Пристав выхватил телеграмму, прочел её и положил в карман.

— Так. Значит, вы к брату. Пойдемте.

Глеб решил, что сейчас его арестуют и вместе с братом посадят в тюрьму. Он знал, что с полицией надо держаться смело, и, отталкивая пристава, сказал:

— Я и без вас найду дорогу. Не беспокойтесь.

Пристав вслед за ним поднялся по лестнице.

Подойдя к сороковому номеру, Глеб стукнул в дверь. Никто не отзывался. Тогда он ударил еще раз.

— Простите, — сказал пристав, — я вам сейчас открою.

Он открыл дверь, и Глеб увидел, что на кровати лежит человек, накрытый простыней. Пристав схватил Глеба за локоть, крепко прижал и, чуть усмехаясь, сказал:

— Братец-то ваш того… Долго жить приказал.

Глеб вырвался, подбежал к кровати, сдернул простыню, увидел застывшую, словно окаменевшую, улыбку на желтых губах Сережи, закричал и, садясь на холодный паркет, успел еще рассмотреть огромный кровоподтек на Сережином лбу.

Он очнулся в той же комнате на диване.

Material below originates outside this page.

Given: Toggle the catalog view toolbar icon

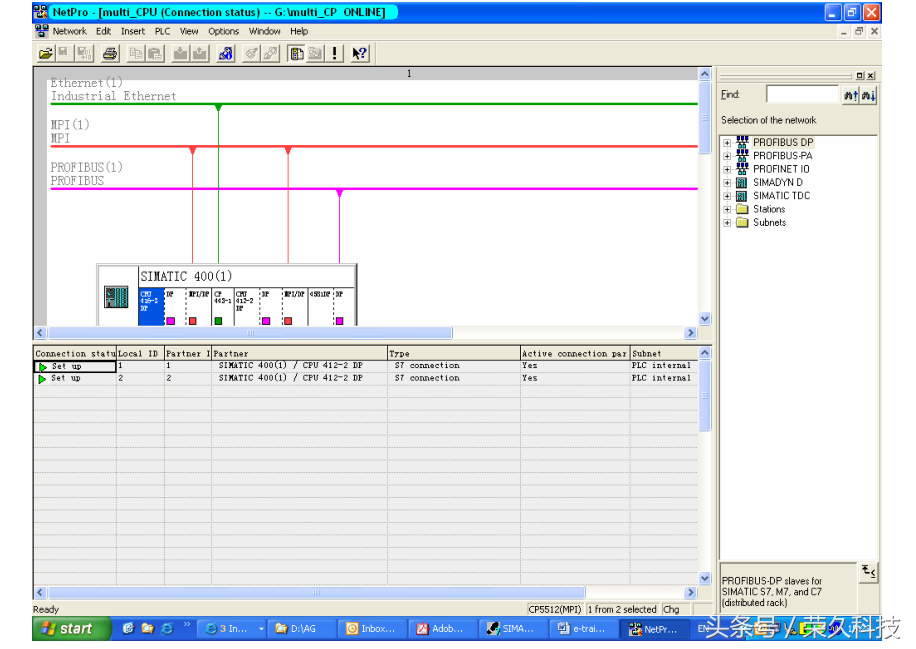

За столом сидел полицейский и внимательно рассматривал Глеба.

— Что с ним случилось? — спросил Глеб, стараясь не смотреть на кровать и все-таки ничего не видя в комнате, кроме белой запачканной кровью простыни.

— Самоубийство подозреваем, — равнодушно ответил полицейский, разглаживая седые пушистые усы.

* * *

Потом, когда дознание было снято и Сережино тело вынесли из гостиницы, Глеб побежал домой, — ему казалось, что там найдется хоть какая-нибудь записка от брата. Страшно входить в комнату, из которой навсегда ушел человек, и Глеб долго стоял у порога, не решаясь закрыть за собой дверь. Только теперь он рассмотрел как следует большую квадратную комнату с низким потолком и зеленоватыми окнами. Комната была обставлена просто, и по некоторым мелочам легко распознавалось душевное смятение её хозяина. На этажерках беспорядочно теснились книги в пестрых обложках, — тут были и современные романы, и технические брошюры, и спортивные справочники. Стены, выкрашенные масляной краской, лоснились, как в больнице, вещи были покрыты ровным сероватым слоем пыли. На новеньком кожаном чемодане сверкали никелированные щегольские застежки. Глеб поднял чемодан и увидел небольшой конверт, лежащий на ковре. На конверте не было никакой надписи. Глеб распечатал его, на пол упал листок почтовой бумаги. «Леночку целую, — писал Сережа, — тебя прошу передать этот чемодан профессору Жуковскому — он перешлет мои чертежи в музей». Подписи не было, но Глеб узнал характерный, с высокими черточками над «т», прыгающий почерк брата.